As shown in previous studies, miR-194-5p acted as a tumor suppressor in many cancers, such as ovarian cancer[28], bladder cancer[29], glioblastoma multiforme[30]. Consistent with the aforementioned literature, miR-194-5p exerts an inhibitory effect in CRC. It was well recognized that miRNAs could directly influence the transcription of the target mRNAs. We used several different miRNAs target predicting software and selected out SOX5 as a downstream target of miR-194-5p, cause SOX5 belongs to the same family of SOX, which mediating the cell proliferation by binding HMG domine, which is vital for tumorgenesis[31], and SOX2OT had shown its regulation on the stemness phenotype of cervical cancer cells and bladder cancer by modulating SOX2[22,32]. We used luciferase reporting assay to validate SOX5 as a novel target gene of miR-194-5p. SOX5 were reported to be hypermethylated in CRC and antineoplastic drugs could restored its expression in CRC cells[33]. However, the effect of lncRNA on its expression has not been reported previously. For the first time, this study found that SOX2OT may be an important regulator of SOX5 in CRC, SOX2OT can reduce the inhibitory effect of miR-194-5p on SOX5 through sponge adsorption of miR-194-5p, thus promoting the proliferation, migration and invasion of CRC cells, further research with the aim of exploring the underlying mechanisms is recommended.

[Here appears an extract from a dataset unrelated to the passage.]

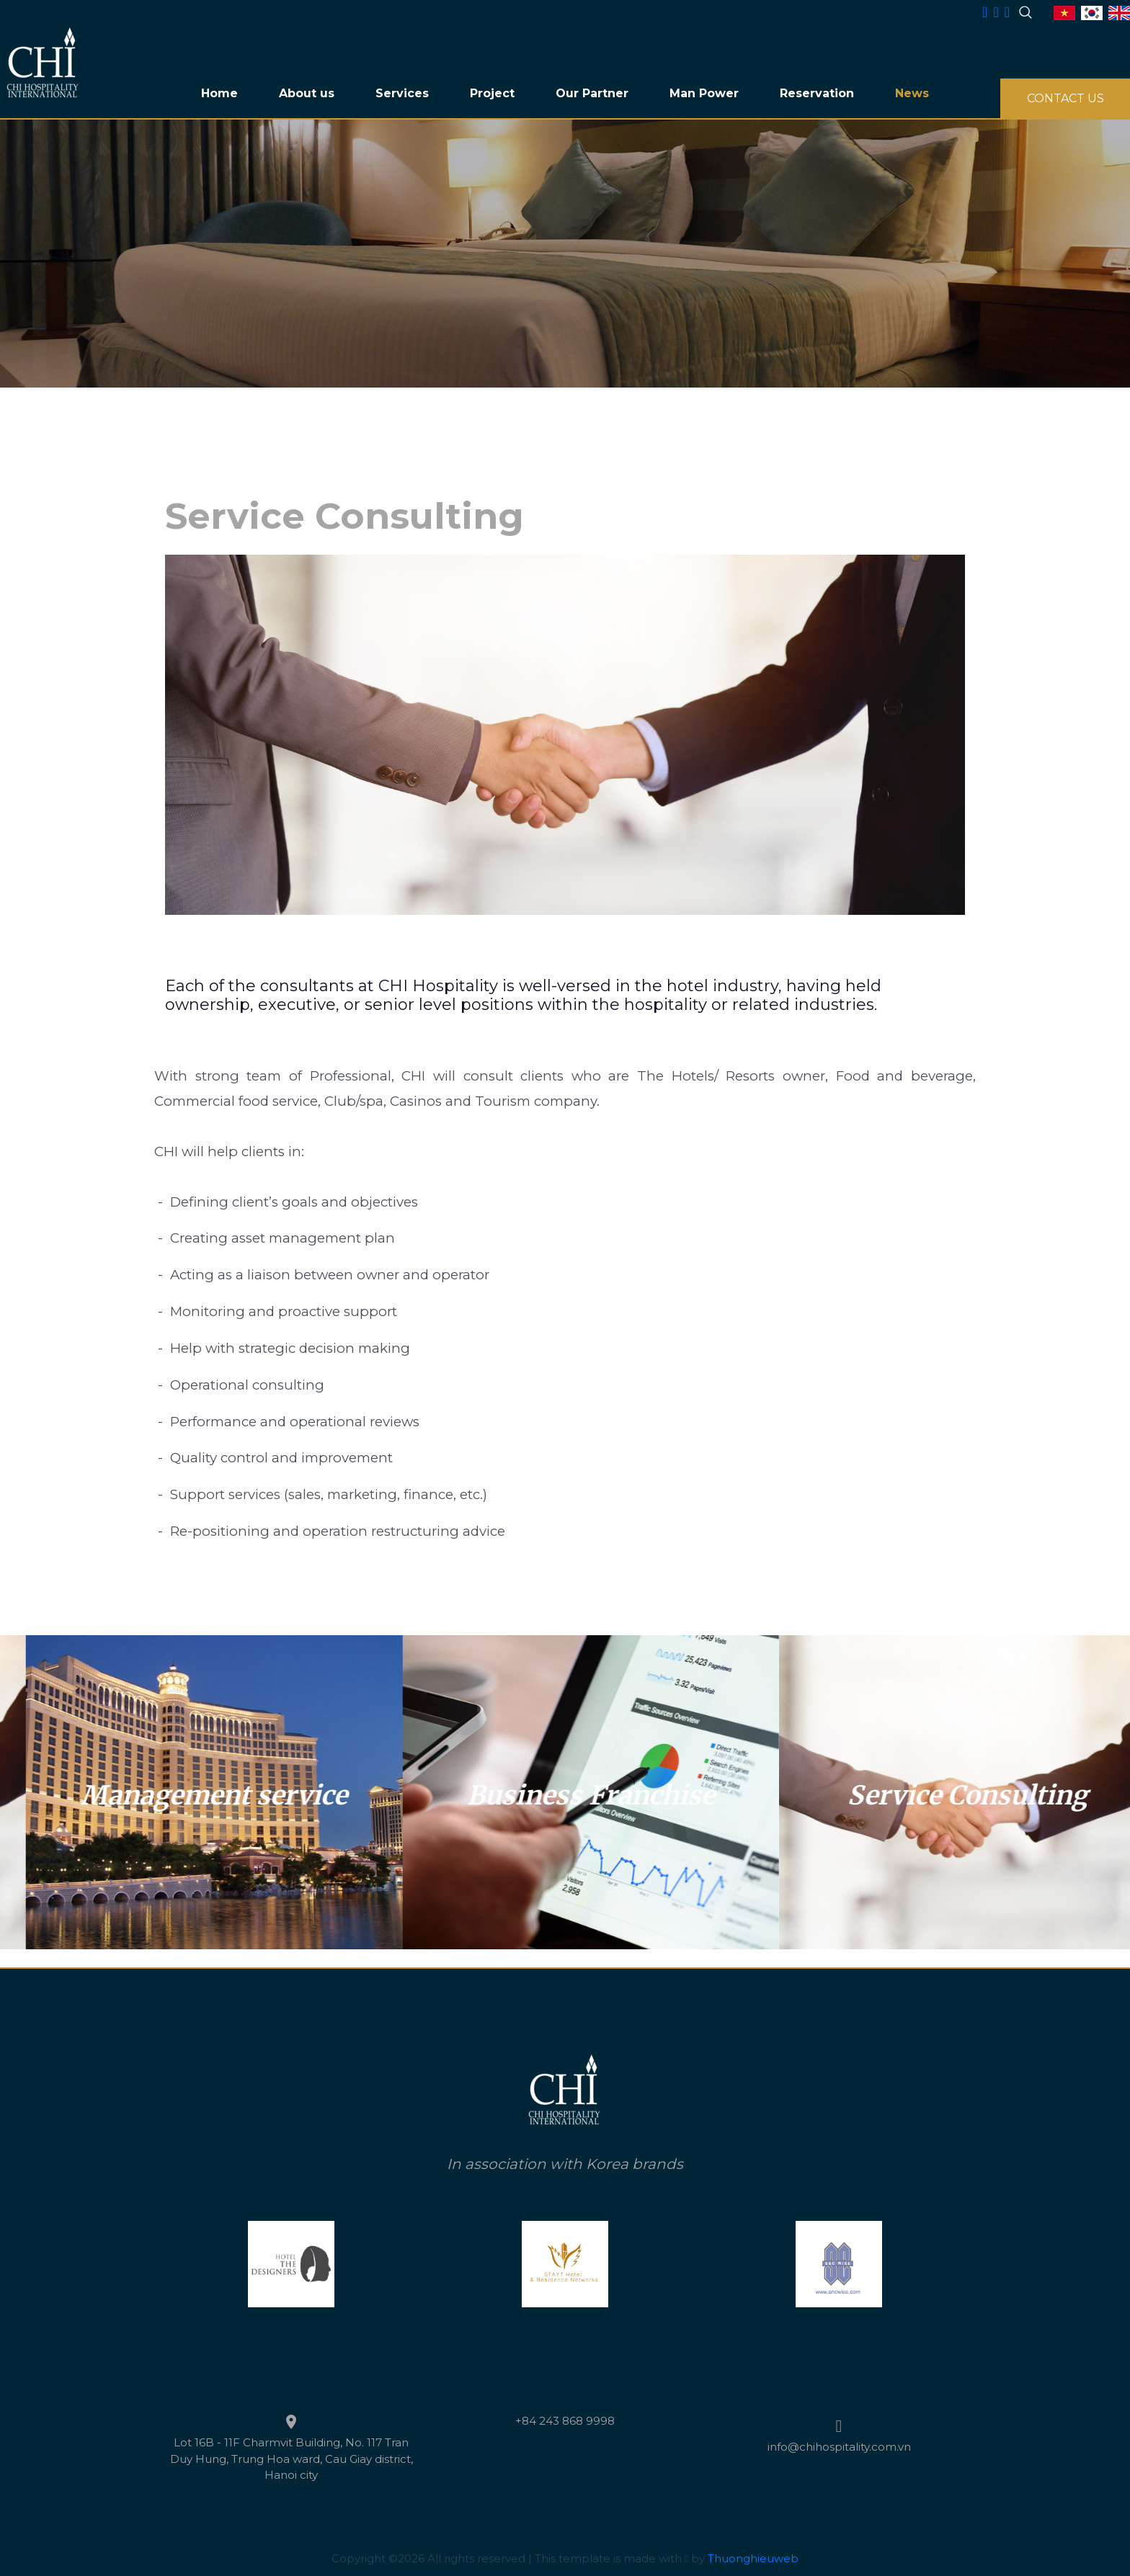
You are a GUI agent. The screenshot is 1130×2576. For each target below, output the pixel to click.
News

Taken together, we reported for the first time that SOX2OT/miR-194-5p/SOX5 pathway is a therapeutic target for CRC. Our in vivo animal xenograft experiments results further showed that SOX2OT interference inhibited the growth of tumor xenografts and regulating the expression of Ki-67. Novel molecular intervention strategies therapies in CRC treatment should not only inhibit of growth but also metastasis, thereby contribute to reduce malignancy and improved survival. Through our study, we have preliminarily demonstrated that SOX2OT, working as an oncogene, promoted proliferation, migration and invasion by upregulating SOX5 via acting as a ceRNA of miR-194-5p in CRC. We propose that SOX2OT and miR-194-5p may serve as potential biomarkers for the diagnosis of CRC.